In 1838 he brought the President's message by pony express from Washington a day in advance of his neighbors, who depended on copying it from the Washington papers. He repeated this exploit with President Harrison's inaugural address, issuing it the day of delivery. He established a pony express from Boston for foreign news; and when the Oregon question became acute, he organized with New York papers a special service from Halifax, covering the distance in less than sixty-three hours. His enterprise in the Mexican War increased the prestige of the Sun. He brought dispatches by a relay of riders from New Orleans in sixty hours, outstripping the mail by thirty hours, and frequently giving the government its first news of important movements, among them the fall of Vera Cruz. He scrupulously safeguarded his advance news from speculative use, instantly giving its substance to the government and the public. In 1847 he established a daily pony express from New Orleans, and he also used carrier pigeons for short distances, keeping between four and five hundred birds on Hampstead Hill.
He assisted Samuel F. B. Morse in introducing the telegraph, and used it freely from the first. The President's message of May 11, 1846 on the Mexican War was telegraphed to the Sun and printed the next morning. His firm also invested in the enterprise of extending the subsidized Washington-Baltimore wire to Philadelphia. It was also eager for improvements in printing, and bought Hoe's first type-revolving cylinder press for the Public Ledger in 1846, and installed one in the Sun in 1853.
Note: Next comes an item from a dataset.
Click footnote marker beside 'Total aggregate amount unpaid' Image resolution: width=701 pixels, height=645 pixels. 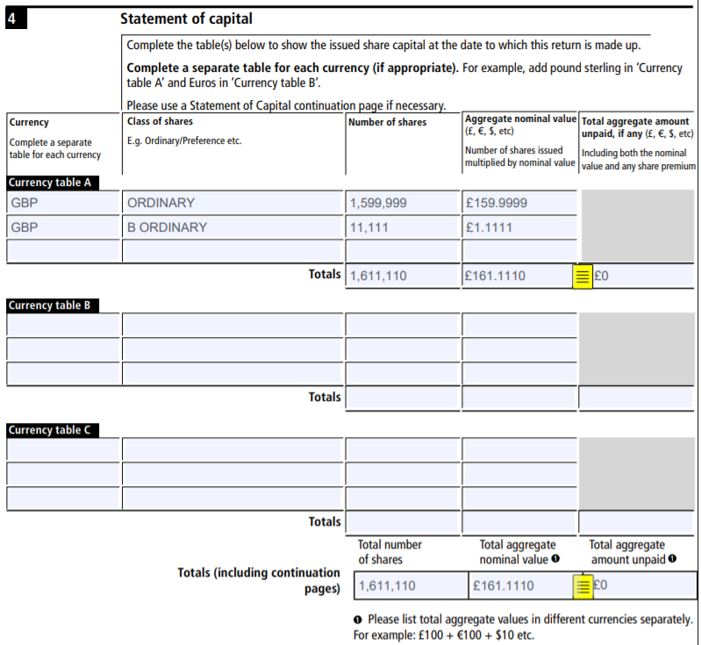671,560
In the Civil War Abell had Southern sympathies. He printed the news and maintained editorial silence, but the Sun was watched by the authorities, and once an order to close it and arrest Abell was issued only to be withdrawn. He believed this attempt was incited by politicians, who presently offered to buy the paper on the plea of his precarious position. Increasing costs of publication caused disagreement in the firm. Since Swain was unwilling to increase the price of the Public Ledger, it was sold in 1864 to George W. Childs and Joseph W. and Anthony J. Drexel. The partners retained the Sun, with Abell in charge, and he raised the price to two cents. After the war he supported President Johnson's reconstruction policy and led in restoring the Democrats to power in Maryland, though he kept the Sun independent of the party organization.
On the death of Swain, February 16, 1868, Abell purchased his Baltimore interests and continued as sole proprietor of the Sun until its fiftieth anniversary, when he took into partnership his three sons, who inherited the paper by his will. His three sons and their grandsons retained control of the newspaper until 1910. As a result of a financial restructuring of the former Abell-Swain-Simmons partnership into a reorganized A. S. Abell Company, the newspaper was sold from family control. Also sold was the participating Safe Deposit bank and trust company which they had owned for those three decades.
He died in Baltimore on April 19, 1888.
Achievements
Personality
Abell was impressive in appearance, genial in disposition, and quietly masterful in execution.
Connections
In 1838 Abell married Mary, the daughter of John Fox of Baltimore. His wife died in 1859, leaving three sons and five daughters.